Global Elites Converge on Davos for Annual World Economic Forum

Global elites, business leaders, and politicians from all over the world converged on Davos, Switzerland this week for the annual World Economic Forum conference.


Summary

Global elites, business leaders, and politicians from all over the world converged on Davos, Switzerland this week for the annual World Economic Forum conference where political and business leaders come together to hobnob and discuss major global issues.

  • The war in Ukraine has dominated the conversation at this year’s conference. Ukraine’s First Lady Olena Zelenska delivered a surprise speech urging world leaders to do more to support her country.
  • Finland’s leader vowed to support Ukraine in years to come, while other European leaders pressured Germany to allow shipments of tanks to be sent to Ukraine.
  • Western sanctions prohibited Russian officials and oligarchs from attending the confab, forcing business leaders attending the forum – but not Elon Musk, who apparently was not invited to the forum despite his claims – to turn elsewhere for new markets for energy and food.
  • Tensions between the U.S., China, and Europe over trade, technological decoupling and industrial policies like President Joe Biden’s electric-vehicle subsidies from the so-called Inflation Reduction Act – which European leaders view as a threat to their green industries – also dominated this year’s forum.

◆ ◆ ◆

> **Direction 1**:
Locate every line in the listing that contains the word "should", matching case, and copy each such line.
> **Direction 2**:
Continue the article about the World Economic Forum in Davos from the point where it ends.
The Davos article and the listing that follows it have no connection to each other.

◆ ◆ ◆

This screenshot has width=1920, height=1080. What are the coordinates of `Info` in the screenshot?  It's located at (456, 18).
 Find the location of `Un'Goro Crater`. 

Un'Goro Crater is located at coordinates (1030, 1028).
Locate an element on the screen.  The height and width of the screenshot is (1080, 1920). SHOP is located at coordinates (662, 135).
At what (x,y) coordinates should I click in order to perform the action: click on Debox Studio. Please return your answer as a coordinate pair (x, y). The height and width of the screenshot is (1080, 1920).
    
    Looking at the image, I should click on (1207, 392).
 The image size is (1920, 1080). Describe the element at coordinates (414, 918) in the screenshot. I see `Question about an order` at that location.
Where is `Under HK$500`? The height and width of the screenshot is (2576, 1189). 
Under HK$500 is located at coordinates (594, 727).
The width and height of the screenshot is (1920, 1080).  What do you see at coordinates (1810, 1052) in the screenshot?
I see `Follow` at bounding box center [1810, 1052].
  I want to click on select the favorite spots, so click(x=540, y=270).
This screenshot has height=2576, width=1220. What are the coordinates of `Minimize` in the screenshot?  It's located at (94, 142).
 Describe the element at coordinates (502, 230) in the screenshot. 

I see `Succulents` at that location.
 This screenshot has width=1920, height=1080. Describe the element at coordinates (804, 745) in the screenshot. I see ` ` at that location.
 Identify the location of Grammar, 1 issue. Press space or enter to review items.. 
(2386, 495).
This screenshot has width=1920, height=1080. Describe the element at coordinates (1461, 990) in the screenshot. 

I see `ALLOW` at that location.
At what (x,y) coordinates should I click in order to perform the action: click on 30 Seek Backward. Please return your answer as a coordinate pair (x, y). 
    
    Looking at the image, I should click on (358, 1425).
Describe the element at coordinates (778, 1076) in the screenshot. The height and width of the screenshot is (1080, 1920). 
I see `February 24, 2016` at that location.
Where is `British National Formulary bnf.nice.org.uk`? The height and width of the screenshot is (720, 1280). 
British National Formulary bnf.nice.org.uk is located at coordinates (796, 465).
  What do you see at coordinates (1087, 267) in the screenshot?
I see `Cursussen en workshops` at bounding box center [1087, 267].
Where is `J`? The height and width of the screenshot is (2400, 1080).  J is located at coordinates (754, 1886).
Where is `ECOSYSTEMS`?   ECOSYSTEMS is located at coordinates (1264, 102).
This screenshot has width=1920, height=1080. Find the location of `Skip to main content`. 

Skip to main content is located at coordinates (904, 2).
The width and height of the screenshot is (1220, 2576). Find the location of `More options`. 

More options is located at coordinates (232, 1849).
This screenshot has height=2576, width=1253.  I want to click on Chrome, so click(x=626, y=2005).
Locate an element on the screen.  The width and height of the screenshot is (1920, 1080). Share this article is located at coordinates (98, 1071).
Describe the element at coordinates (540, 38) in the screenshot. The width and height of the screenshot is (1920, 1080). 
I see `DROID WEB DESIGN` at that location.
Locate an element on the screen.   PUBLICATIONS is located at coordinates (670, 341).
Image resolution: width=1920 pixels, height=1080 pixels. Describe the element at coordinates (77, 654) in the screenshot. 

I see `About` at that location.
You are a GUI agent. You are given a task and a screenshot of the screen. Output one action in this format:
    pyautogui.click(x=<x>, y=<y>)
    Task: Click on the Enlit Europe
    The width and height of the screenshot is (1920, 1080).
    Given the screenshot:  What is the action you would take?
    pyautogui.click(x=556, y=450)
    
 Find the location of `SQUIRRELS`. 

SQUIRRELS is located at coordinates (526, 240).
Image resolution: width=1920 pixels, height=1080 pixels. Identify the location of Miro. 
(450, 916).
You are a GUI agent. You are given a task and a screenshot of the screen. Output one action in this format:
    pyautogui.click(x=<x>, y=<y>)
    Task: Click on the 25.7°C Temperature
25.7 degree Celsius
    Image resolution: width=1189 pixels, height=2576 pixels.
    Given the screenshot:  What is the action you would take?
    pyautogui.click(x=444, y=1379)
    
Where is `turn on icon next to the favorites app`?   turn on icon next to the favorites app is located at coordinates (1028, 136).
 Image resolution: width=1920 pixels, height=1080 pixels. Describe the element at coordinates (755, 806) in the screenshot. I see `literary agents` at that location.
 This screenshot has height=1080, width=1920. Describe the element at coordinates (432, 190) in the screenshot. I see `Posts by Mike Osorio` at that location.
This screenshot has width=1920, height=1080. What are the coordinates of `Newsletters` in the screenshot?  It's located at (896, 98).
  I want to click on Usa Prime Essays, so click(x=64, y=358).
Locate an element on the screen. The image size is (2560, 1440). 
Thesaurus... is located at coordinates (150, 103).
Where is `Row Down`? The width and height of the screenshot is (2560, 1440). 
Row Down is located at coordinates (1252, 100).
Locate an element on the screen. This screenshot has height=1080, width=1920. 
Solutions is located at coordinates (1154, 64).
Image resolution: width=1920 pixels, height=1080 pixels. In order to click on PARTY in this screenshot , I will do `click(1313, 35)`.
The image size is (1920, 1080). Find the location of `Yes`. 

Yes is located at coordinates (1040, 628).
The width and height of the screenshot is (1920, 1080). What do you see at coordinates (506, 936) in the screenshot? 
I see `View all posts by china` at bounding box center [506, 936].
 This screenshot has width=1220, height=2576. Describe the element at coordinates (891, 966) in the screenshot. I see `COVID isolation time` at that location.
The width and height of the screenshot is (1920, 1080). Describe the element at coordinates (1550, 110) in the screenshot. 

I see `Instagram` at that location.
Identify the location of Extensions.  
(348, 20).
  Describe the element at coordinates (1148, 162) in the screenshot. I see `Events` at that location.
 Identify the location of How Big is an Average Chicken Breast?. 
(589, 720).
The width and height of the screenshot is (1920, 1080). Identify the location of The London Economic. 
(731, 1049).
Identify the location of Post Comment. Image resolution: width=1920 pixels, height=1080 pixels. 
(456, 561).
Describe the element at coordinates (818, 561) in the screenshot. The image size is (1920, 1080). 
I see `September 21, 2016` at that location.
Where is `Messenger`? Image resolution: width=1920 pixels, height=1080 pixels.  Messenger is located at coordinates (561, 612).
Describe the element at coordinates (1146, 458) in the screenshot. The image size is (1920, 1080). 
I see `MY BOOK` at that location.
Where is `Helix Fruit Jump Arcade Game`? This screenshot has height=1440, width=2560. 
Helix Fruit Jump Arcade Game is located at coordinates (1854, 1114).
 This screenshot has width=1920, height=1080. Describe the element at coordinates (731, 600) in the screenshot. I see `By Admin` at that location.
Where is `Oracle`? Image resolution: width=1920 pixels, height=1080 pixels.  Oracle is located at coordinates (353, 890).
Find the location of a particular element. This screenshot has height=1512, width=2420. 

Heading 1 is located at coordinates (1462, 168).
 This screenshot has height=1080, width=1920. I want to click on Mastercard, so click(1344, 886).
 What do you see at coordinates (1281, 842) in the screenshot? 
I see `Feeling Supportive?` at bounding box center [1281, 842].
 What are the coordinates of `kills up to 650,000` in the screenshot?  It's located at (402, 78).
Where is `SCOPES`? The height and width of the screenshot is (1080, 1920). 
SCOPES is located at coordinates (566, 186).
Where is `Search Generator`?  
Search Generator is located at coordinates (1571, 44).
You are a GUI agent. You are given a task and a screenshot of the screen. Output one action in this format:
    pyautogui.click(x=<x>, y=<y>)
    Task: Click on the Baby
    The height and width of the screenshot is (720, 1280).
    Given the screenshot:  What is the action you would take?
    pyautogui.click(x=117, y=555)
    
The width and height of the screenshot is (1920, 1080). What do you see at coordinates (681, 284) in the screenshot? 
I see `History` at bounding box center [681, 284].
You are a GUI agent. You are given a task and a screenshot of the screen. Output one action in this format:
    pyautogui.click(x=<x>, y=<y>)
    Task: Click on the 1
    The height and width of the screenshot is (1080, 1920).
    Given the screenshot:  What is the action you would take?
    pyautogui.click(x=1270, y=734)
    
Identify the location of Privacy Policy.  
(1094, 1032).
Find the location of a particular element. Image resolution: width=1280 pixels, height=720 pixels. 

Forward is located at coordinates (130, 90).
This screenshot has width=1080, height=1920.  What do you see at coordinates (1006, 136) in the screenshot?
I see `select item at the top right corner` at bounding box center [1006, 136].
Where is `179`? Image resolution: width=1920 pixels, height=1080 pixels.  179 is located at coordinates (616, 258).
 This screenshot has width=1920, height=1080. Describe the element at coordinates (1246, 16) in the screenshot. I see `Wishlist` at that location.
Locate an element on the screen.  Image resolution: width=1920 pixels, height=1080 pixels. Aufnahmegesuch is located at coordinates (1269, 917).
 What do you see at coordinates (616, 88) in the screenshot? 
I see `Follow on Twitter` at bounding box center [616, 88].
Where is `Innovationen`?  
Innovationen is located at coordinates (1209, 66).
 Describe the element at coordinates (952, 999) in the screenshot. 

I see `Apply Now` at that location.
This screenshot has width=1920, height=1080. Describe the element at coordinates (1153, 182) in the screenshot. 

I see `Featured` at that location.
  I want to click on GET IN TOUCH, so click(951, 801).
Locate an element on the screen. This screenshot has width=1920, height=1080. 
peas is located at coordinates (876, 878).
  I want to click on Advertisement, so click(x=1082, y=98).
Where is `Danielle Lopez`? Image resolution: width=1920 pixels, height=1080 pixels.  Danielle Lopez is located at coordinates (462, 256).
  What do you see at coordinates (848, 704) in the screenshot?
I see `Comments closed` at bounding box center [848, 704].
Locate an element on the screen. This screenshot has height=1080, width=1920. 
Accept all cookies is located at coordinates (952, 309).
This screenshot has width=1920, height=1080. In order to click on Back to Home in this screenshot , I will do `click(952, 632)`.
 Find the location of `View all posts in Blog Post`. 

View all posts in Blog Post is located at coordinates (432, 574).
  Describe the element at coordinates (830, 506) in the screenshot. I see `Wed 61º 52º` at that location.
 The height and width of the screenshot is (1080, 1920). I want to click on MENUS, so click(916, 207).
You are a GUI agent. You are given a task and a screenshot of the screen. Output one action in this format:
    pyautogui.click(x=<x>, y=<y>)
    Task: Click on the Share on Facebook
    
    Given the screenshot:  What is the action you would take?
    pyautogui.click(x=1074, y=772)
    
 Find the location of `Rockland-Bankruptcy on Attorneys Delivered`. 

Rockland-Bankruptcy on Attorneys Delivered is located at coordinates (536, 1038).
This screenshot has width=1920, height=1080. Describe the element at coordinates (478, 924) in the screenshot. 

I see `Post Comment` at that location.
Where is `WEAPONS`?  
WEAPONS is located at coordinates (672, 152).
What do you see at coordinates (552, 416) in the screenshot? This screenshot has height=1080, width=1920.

◆ ◆ ◆

> **Result 1**:
At what (x,y) coordinates should I click in order to perform the action: click on Debox Studio. Please return your answer as a coordinate pair (x, y). The height and width of the screenshot is (1080, 1920).
    Looking at the image, I should click on (1207, 392).
At what (x,y) coordinates should I click in order to perform the action: click on 30 Seek Backward. Please return your answer as a coordinate pair (x, y). 
    Looking at the image, I should click on (358, 1425).

> **Result 2**:
  • This year’s Global Risk Report from the World Economic Forum offered a “bleak outlook” for the world in 2023. The report identified climate change as the biggest challenge to the global economy, but a cost-of-living crisis is the most immediate challenge facing world leaders.
  • Although the World Economic Forum claims to prioritize climate change, that did not stop more than 1,000 private jets, which are “the most polluting form of transportation per passenger per kilometer” from flying into Davos for the conference. The total emissions generated by last year’s forum were the equivalent to those produced by 350,000 cars in a week.
  • The Swiss ski town of Davos is the traditional setting of the annual World Economic Forum meeting. At least 52 heads of state or government (mostly from Europe) and nearly 600 CEOs were expected to attend the 53rd annual meeting.
  • The World Economic Forum was founded 52 years ago by Klaus Schwab, who still runs the organization in his mid-80s. Politico Europe reported the succession question has been a hot topic at this year’s conference, but many expect Schwab will run the organization until he dies.
  • World leaders or business tycoons could take over, but much of the succession gossip has focused on his two children, who both work for the WEF. WEF has numerous special privileges built in for Schwab and his family. At least one WEF strategic partner is worried the entire organization “could fall apart if they don’t sort it out.”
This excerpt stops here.